Cybercriminals are eyeing up lawyers working from home as potentially easy targets for online fraud, the profession has been warned.

The Solicitors Regulation Authority said today it has received specific reports about law firms being targeted by criminals during the lockdown. In one attempt, fraudsters tried to create a standing order for £4,000 a month from a firm’s client account.

It is thought that perpetrators are trying to take advantage of lower levels of security brought about by remote working. Lawyers working from home for the first time may also drop their guard when outside of the office environment.

At the same time, solicitors are still handling sensitive information and large amounts of money, making them an ideal target for cybercriminals.
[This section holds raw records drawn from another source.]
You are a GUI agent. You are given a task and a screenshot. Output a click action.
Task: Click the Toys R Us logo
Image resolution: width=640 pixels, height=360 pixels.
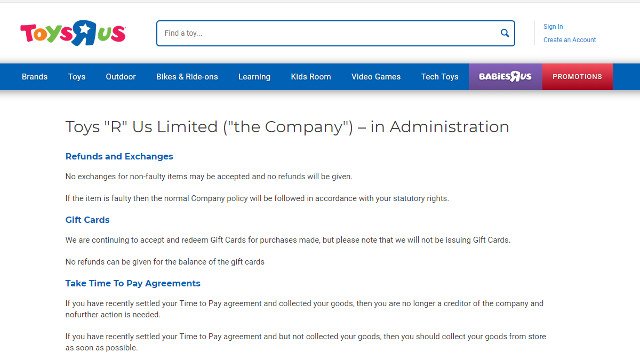[73, 33]
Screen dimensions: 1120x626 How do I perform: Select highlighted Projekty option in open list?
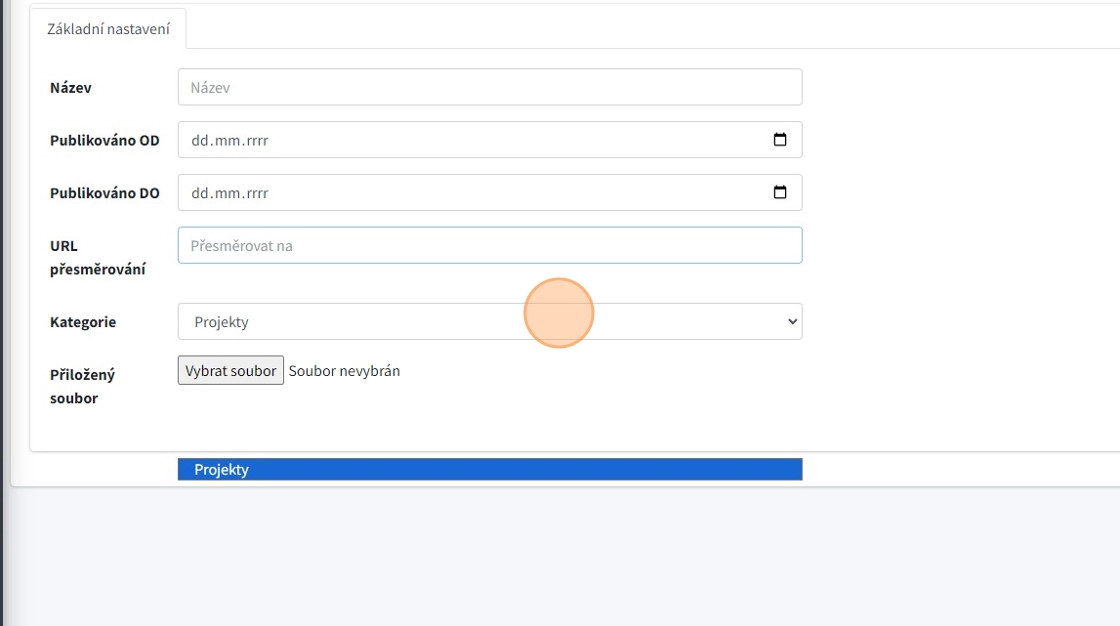(489, 469)

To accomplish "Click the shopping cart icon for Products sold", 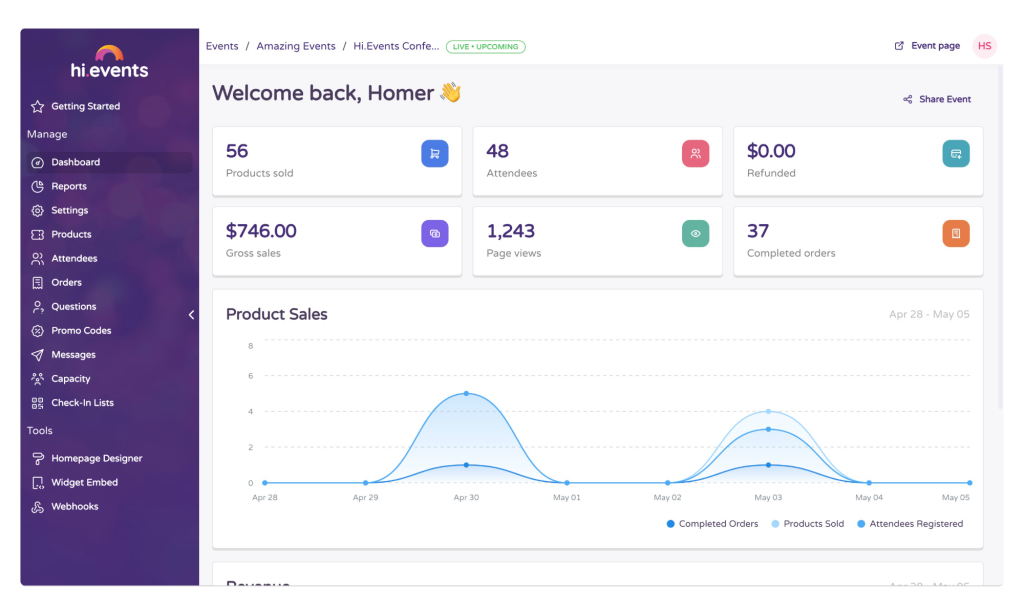I will click(434, 153).
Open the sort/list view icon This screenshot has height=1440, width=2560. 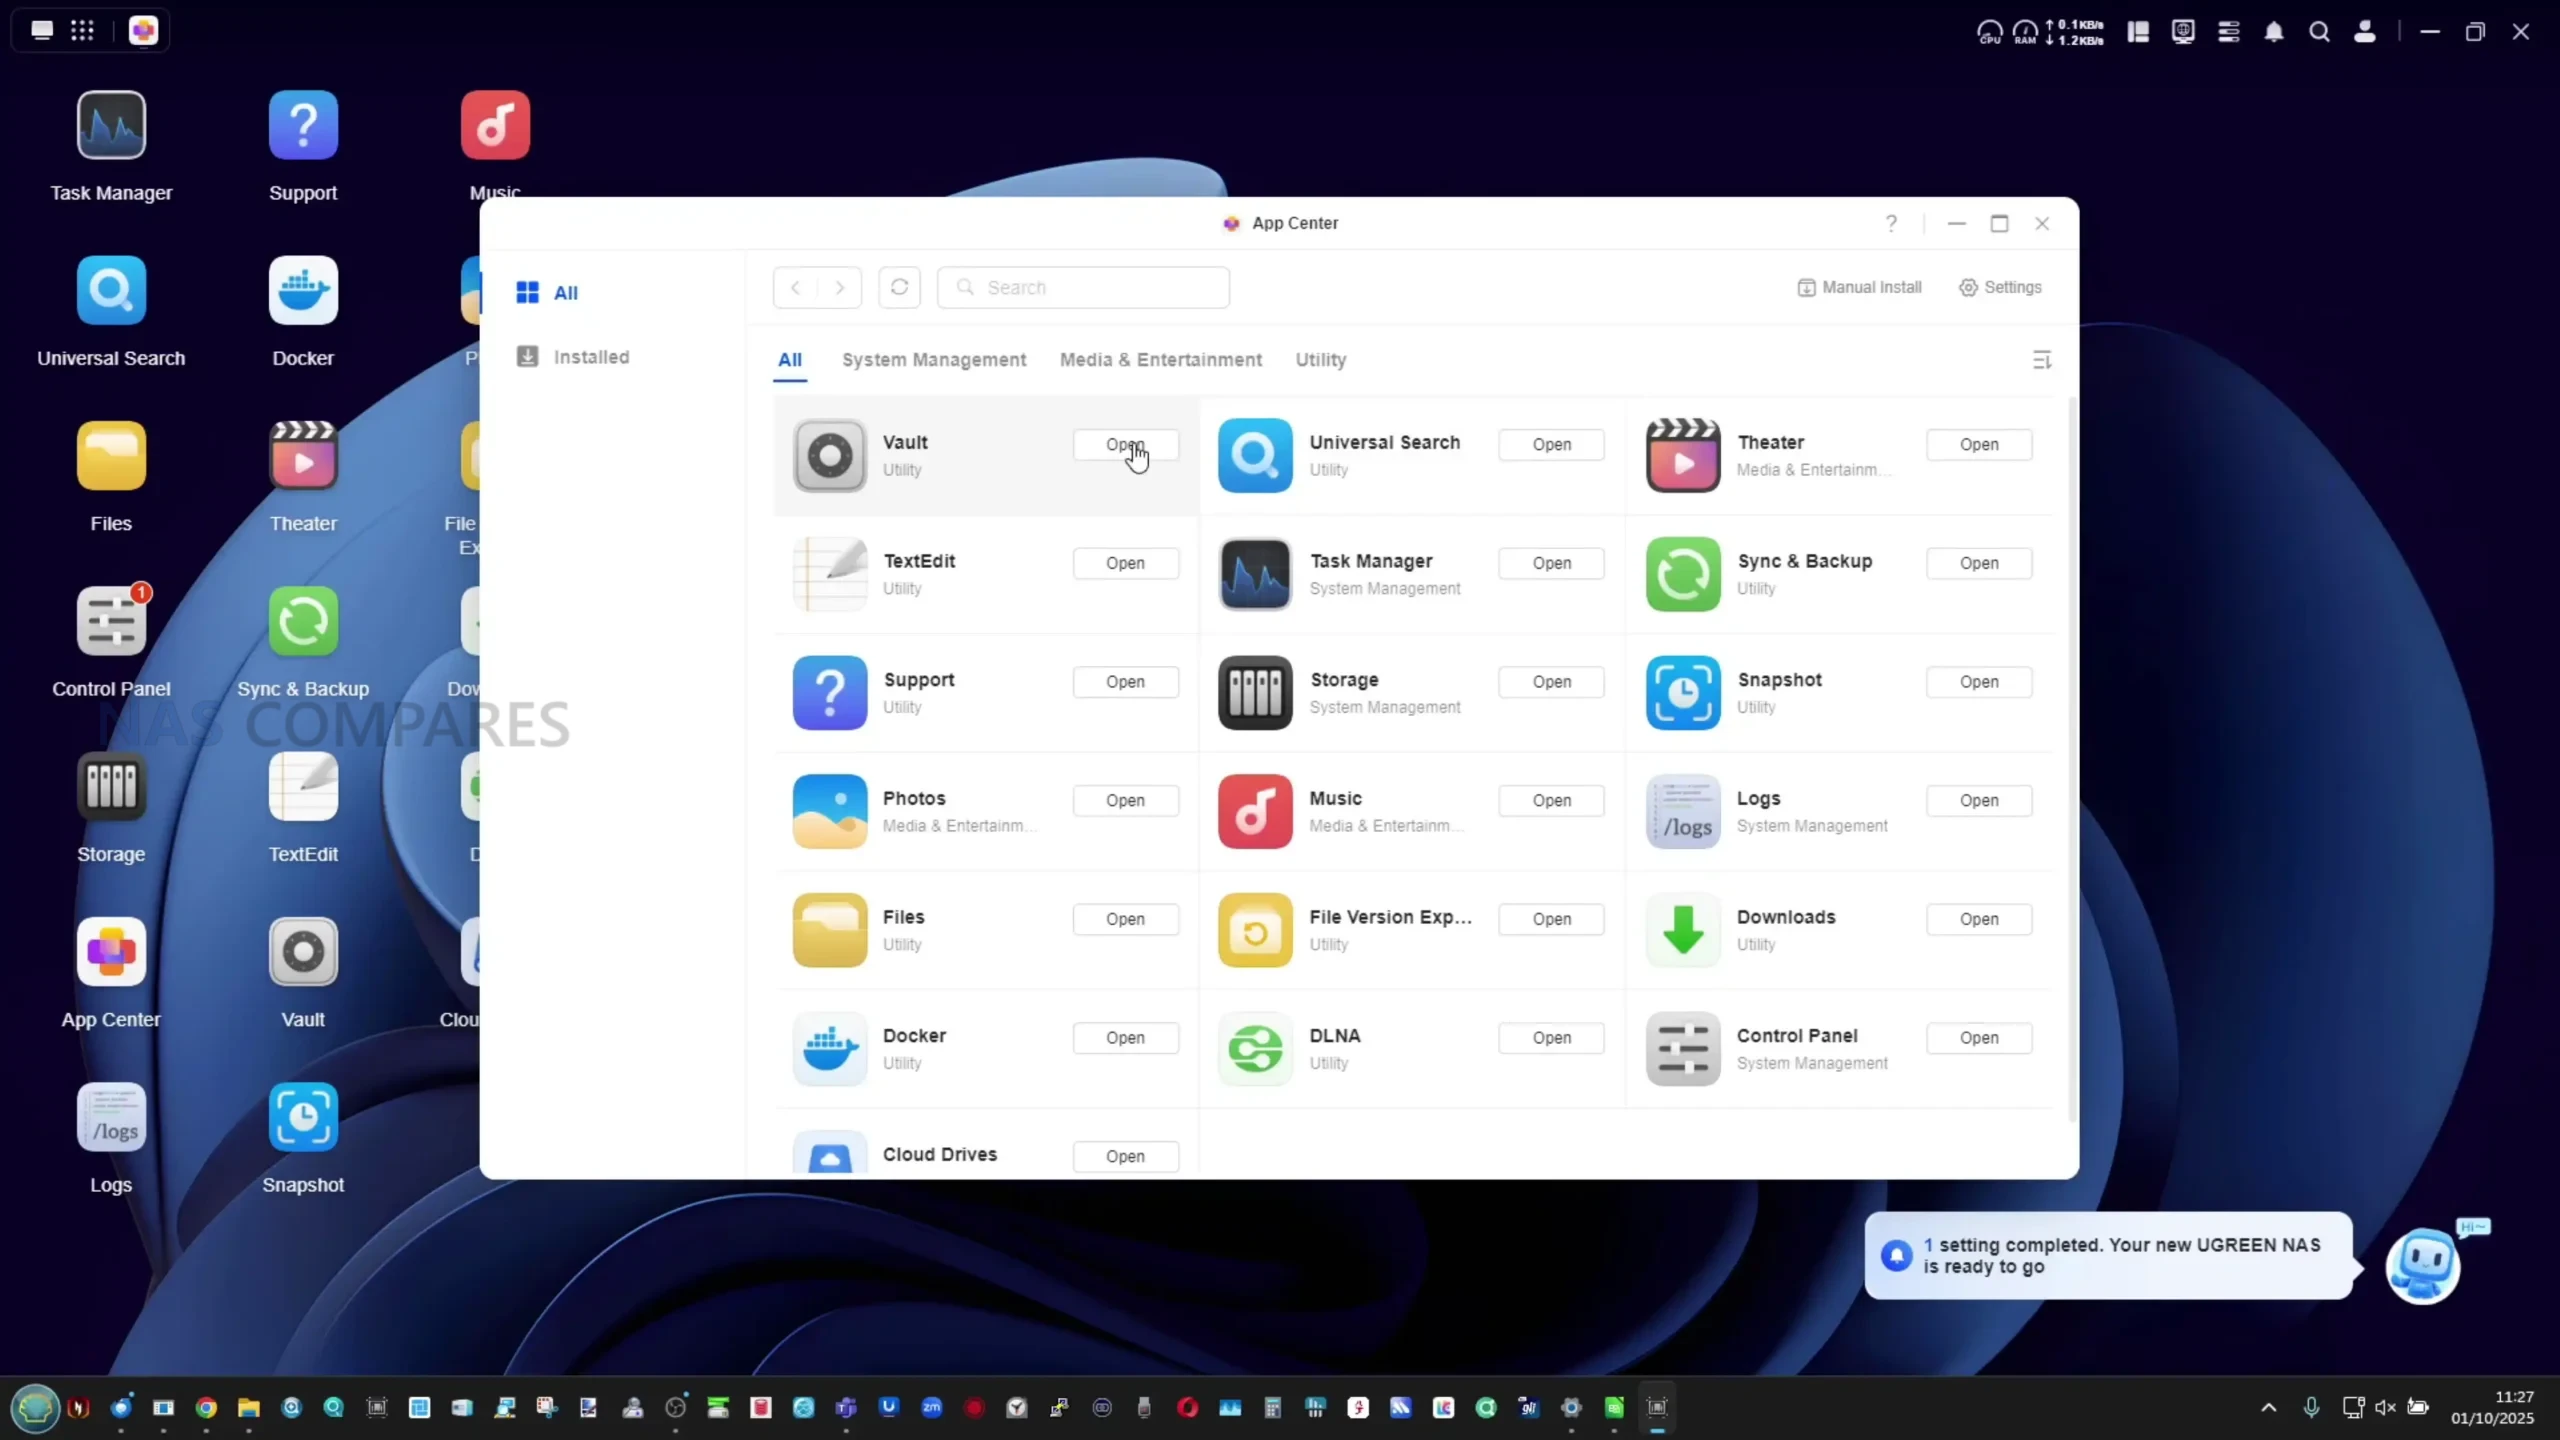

Paul Philip, SRA chief executive, said there was no sign that the threat of cybercrime was going away during the pandemic.

‘Criminals are always looking to take advantage and they know that security arrangements are likely to have changed as people move to homeworking,’ he said. ‘Several agencies have reported a spike in cyberattacks and we are beginning to get reports from firms that have been targeted.’

The National Cyber Security Centre and Action Fraud have already warned of the rising threat of cybercrime at this time. Spikes have been noticed in attacks on smaller businesses, while the NSCS reported a 400% increase in attacks across all businesses during the first two weeks of lockdown.

In the last month, the agency has removed more than 2,000 online scams, including 200 phising sites seeking personal information such as passwords or credit cards, and 555 malware distribution sites set up to cause significant damages to any visitors.

The SRA, which has published advice on stopping attacks, says firms should be training individuals about how to spot and combat fraud attempts, as well as introducing sensible and pragmatic security arrangements.

Laptops should be encrypted and systems installed to track and delete data from tablets and phones if they are lost or stolen.

Many firms are using remote meeting systems for team communications, but there have been cases of unauthorised people hijacking meetings where this platform has not been used securely.

Meeting hosts should set a password for access, set screen sharing to ‘host only’ and not leave meetings set to ‘public’.


*The Law Society is keeping the coronavirus situation under review and monitoring the advice it receives from the Foreign & Commonwealth Office and Public Health England.